— Instructions for the task —
Please print each line of the records below word for word, with nothing changed.

— Data to use —
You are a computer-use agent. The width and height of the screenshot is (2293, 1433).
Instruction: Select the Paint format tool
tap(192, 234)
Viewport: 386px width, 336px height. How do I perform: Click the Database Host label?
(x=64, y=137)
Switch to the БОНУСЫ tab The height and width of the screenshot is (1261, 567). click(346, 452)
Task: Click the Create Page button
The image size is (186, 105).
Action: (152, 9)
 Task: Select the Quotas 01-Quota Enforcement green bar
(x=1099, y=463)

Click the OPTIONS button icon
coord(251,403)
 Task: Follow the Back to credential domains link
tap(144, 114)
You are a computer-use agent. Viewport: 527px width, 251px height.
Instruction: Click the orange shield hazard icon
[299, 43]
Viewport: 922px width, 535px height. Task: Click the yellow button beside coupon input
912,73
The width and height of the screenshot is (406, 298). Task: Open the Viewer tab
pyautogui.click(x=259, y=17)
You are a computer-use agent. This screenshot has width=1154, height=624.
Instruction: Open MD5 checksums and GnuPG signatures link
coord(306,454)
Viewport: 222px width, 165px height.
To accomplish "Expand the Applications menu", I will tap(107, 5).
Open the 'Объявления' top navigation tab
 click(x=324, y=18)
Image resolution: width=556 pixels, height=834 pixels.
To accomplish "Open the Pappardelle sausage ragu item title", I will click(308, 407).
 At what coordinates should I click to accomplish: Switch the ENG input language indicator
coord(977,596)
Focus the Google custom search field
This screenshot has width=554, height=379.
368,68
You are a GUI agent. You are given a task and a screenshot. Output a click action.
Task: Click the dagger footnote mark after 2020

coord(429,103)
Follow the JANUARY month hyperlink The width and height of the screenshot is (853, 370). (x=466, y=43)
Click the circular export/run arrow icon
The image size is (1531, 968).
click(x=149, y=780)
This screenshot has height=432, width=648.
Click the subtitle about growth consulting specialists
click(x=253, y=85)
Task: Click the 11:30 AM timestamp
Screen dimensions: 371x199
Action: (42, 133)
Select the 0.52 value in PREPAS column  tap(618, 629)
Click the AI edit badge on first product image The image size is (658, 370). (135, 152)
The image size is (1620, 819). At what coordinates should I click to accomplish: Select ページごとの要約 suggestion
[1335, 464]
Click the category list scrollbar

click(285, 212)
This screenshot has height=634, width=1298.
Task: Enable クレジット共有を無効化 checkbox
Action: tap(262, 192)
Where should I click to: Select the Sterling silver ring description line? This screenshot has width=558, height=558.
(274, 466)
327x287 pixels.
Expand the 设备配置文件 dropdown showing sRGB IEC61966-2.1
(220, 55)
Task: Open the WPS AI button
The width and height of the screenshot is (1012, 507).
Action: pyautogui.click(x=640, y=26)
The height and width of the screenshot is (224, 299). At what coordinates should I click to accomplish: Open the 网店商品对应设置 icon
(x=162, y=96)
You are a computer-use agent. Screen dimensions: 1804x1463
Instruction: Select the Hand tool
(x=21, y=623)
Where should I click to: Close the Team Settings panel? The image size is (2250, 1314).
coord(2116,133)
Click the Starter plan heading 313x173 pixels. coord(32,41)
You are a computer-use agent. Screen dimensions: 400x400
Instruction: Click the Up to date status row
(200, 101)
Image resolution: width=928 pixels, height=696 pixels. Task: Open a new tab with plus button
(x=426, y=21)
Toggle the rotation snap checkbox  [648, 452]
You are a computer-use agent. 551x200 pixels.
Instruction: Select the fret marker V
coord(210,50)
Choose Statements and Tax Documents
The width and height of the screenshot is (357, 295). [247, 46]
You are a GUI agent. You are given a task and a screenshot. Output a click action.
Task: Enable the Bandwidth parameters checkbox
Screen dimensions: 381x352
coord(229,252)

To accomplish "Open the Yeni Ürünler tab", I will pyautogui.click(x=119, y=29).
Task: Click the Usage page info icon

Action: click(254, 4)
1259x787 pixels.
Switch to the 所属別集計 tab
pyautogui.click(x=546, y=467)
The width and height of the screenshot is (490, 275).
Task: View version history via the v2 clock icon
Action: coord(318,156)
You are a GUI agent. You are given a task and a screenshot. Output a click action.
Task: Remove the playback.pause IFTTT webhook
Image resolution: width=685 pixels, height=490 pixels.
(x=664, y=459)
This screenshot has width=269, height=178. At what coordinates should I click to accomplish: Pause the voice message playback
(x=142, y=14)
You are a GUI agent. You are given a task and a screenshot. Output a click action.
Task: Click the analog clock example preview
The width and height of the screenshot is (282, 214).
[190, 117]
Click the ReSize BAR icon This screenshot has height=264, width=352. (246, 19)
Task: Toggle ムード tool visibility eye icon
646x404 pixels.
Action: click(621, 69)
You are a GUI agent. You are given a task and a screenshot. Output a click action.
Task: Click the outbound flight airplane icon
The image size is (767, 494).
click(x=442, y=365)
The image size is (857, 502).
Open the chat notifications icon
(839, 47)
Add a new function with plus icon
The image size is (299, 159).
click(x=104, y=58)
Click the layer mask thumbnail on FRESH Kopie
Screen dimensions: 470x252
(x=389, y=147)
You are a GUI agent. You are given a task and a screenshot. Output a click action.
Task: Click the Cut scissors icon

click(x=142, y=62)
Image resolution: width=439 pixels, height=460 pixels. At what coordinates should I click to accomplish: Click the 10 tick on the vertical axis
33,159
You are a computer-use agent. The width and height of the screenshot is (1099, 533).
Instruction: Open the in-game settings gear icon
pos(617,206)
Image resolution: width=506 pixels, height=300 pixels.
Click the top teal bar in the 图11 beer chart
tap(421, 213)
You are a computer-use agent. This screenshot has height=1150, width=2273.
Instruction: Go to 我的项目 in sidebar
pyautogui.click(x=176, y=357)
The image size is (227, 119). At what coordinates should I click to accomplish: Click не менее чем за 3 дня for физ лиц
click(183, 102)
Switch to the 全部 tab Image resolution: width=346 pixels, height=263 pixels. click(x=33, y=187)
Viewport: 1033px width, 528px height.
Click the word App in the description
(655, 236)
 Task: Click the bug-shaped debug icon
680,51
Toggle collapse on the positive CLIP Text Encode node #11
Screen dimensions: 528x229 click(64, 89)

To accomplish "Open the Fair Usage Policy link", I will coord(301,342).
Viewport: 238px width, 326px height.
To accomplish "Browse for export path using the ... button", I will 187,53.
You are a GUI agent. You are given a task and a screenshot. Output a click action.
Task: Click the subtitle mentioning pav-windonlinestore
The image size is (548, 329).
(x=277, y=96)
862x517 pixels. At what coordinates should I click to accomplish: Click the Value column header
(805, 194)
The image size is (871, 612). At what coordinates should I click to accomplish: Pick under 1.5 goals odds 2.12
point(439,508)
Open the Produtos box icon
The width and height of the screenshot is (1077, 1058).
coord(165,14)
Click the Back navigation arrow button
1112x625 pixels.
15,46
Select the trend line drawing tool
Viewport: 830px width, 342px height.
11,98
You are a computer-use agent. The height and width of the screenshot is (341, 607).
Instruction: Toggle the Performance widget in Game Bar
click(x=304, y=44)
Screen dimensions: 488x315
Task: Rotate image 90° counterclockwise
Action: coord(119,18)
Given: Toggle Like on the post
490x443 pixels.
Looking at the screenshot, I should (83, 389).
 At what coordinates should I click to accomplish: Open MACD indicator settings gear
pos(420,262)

— Finished task —
You are a computer-use agent. The width and height of the screenshot is (2293, 1433).
Instruction: Select the Paint format tool
tap(192, 234)
Viewport: 386px width, 336px height. How do I perform: Click the Database Host label?
(x=64, y=137)
Switch to the БОНУСЫ tab The height and width of the screenshot is (1261, 567). click(346, 452)
Task: Click the Create Page button
The image size is (186, 105).
Action: (152, 9)
 Task: Select the Quotas 01-Quota Enforcement green bar
(x=1099, y=463)

Click the OPTIONS button icon
coord(251,403)
 Task: Follow the Back to credential domains link
tap(144, 114)
You are a computer-use agent. Viewport: 527px width, 251px height.
Instruction: Click the orange shield hazard icon
[299, 43]
Viewport: 922px width, 535px height. Task: Click the yellow button beside coupon input
912,73
The width and height of the screenshot is (406, 298). Task: Open the Viewer tab
pyautogui.click(x=259, y=17)
You are a computer-use agent. This screenshot has width=1154, height=624.
Instruction: Open MD5 checksums and GnuPG signatures link
coord(306,454)
Viewport: 222px width, 165px height.
To accomplish "Expand the Applications menu", I will tap(107, 5).
Open the 'Объявления' top navigation tab
 click(x=324, y=18)
Image resolution: width=556 pixels, height=834 pixels.
To accomplish "Open the Pappardelle sausage ragu item title", I will click(308, 407).
 At what coordinates should I click to accomplish: Switch the ENG input language indicator
coord(977,596)
Focus the Google custom search field
This screenshot has width=554, height=379.
368,68
You are a GUI agent. You are given a task and a screenshot. Output a click action.
Task: Click the dagger footnote mark after 2020

coord(429,103)
Follow the JANUARY month hyperlink The width and height of the screenshot is (853, 370). (x=466, y=43)
Click the circular export/run arrow icon
The image size is (1531, 968).
click(x=149, y=780)
This screenshot has height=432, width=648.
Click the subtitle about growth consulting specialists
click(x=253, y=85)
Task: Click the 11:30 AM timestamp
Screen dimensions: 371x199
Action: (42, 133)
Select the 0.52 value in PREPAS column  tap(618, 629)
Click the AI edit badge on first product image The image size is (658, 370). (135, 152)
The image size is (1620, 819). At what coordinates should I click to accomplish: Select ページごとの要約 suggestion
[1335, 464]
Click the category list scrollbar

click(285, 212)
This screenshot has height=634, width=1298.
Task: Enable クレジット共有を無効化 checkbox
Action: tap(262, 192)
Where should I click to: Select the Sterling silver ring description line? This screenshot has width=558, height=558.
(274, 466)
327x287 pixels.
Expand the 设备配置文件 dropdown showing sRGB IEC61966-2.1
(220, 55)
Task: Open the WPS AI button
The width and height of the screenshot is (1012, 507).
Action: pyautogui.click(x=640, y=26)
The height and width of the screenshot is (224, 299). At what coordinates should I click to accomplish: Open the 网店商品对应设置 icon
(x=162, y=96)
You are a computer-use agent. Screen dimensions: 1804x1463
Instruction: Select the Hand tool
(x=21, y=623)
Where should I click to: Close the Team Settings panel? The image size is (2250, 1314).
coord(2116,133)
Click the Starter plan heading 313x173 pixels. coord(32,41)
You are a computer-use agent. Screen dimensions: 400x400
Instruction: Click the Up to date status row
(200, 101)
Image resolution: width=928 pixels, height=696 pixels. Task: Open a new tab with plus button
(x=426, y=21)
Toggle the rotation snap checkbox  [648, 452]
You are a computer-use agent. 551x200 pixels.
Instruction: Select the fret marker V
coord(210,50)
Choose Statements and Tax Documents
The width and height of the screenshot is (357, 295). [247, 46]
You are a GUI agent. You are given a task and a screenshot. Output a click action.
Task: Enable the Bandwidth parameters checkbox
Screen dimensions: 381x352
coord(229,252)

To accomplish "Open the Yeni Ürünler tab", I will pyautogui.click(x=119, y=29).
Task: Click the Usage page info icon

Action: click(254, 4)
1259x787 pixels.
Switch to the 所属別集計 tab
pyautogui.click(x=546, y=467)
The width and height of the screenshot is (490, 275).
Task: View version history via the v2 clock icon
Action: coord(318,156)
You are a GUI agent. You are given a task and a screenshot. Output a click action.
Task: Remove the playback.pause IFTTT webhook
Image resolution: width=685 pixels, height=490 pixels.
(x=664, y=459)
This screenshot has width=269, height=178. At what coordinates should I click to accomplish: Pause the voice message playback
(x=142, y=14)
You are a GUI agent. You are given a task and a screenshot. Output a click action.
Task: Click the analog clock example preview
The width and height of the screenshot is (282, 214).
[190, 117]
Click the ReSize BAR icon This screenshot has height=264, width=352. (246, 19)
Task: Toggle ムード tool visibility eye icon
646x404 pixels.
Action: click(621, 69)
You are a GUI agent. You are given a task and a screenshot. Output a click action.
Task: Click the outbound flight airplane icon
The image size is (767, 494).
click(x=442, y=365)
The image size is (857, 502).
Open the chat notifications icon
(839, 47)
Add a new function with plus icon
The image size is (299, 159).
click(x=104, y=58)
Click the layer mask thumbnail on FRESH Kopie
Screen dimensions: 470x252
(x=389, y=147)
You are a GUI agent. You are given a task and a screenshot. Output a click action.
Task: Click the Cut scissors icon

click(x=142, y=62)
Image resolution: width=439 pixels, height=460 pixels. At what coordinates should I click to accomplish: Click the 10 tick on the vertical axis
33,159
You are a computer-use agent. The width and height of the screenshot is (1099, 533).
Instruction: Open the in-game settings gear icon
pos(617,206)
Image resolution: width=506 pixels, height=300 pixels.
Click the top teal bar in the 图11 beer chart
tap(421, 213)
You are a computer-use agent. This screenshot has height=1150, width=2273.
Instruction: Go to 我的项目 in sidebar
pyautogui.click(x=176, y=357)
The image size is (227, 119). At what coordinates should I click to accomplish: Click не менее чем за 3 дня for физ лиц
click(183, 102)
Switch to the 全部 tab Image resolution: width=346 pixels, height=263 pixels. click(x=33, y=187)
Viewport: 1033px width, 528px height.
Click the word App in the description
(655, 236)
 Task: Click the bug-shaped debug icon
680,51
Toggle collapse on the positive CLIP Text Encode node #11
Screen dimensions: 528x229 click(64, 89)

To accomplish "Open the Fair Usage Policy link", I will coord(301,342).
Viewport: 238px width, 326px height.
To accomplish "Browse for export path using the ... button", I will 187,53.
You are a GUI agent. You are given a task and a screenshot. Output a click action.
Task: Click the subtitle mentioning pav-windonlinestore
The image size is (548, 329).
(x=277, y=96)
862x517 pixels. At what coordinates should I click to accomplish: Click the Value column header
(805, 194)
The image size is (871, 612). At what coordinates should I click to accomplish: Pick under 1.5 goals odds 2.12
point(439,508)
Open the Produtos box icon
The width and height of the screenshot is (1077, 1058).
coord(165,14)
Click the Back navigation arrow button
1112x625 pixels.
15,46
Select the trend line drawing tool
Viewport: 830px width, 342px height.
11,98
You are a computer-use agent. The height and width of the screenshot is (341, 607).
Instruction: Toggle the Performance widget in Game Bar
click(x=304, y=44)
Screen dimensions: 488x315
Task: Rotate image 90° counterclockwise
Action: coord(119,18)
Given: Toggle Like on the post
490x443 pixels.
Looking at the screenshot, I should (83, 389).
 At what coordinates should I click to accomplish: Open MACD indicator settings gear
pos(420,262)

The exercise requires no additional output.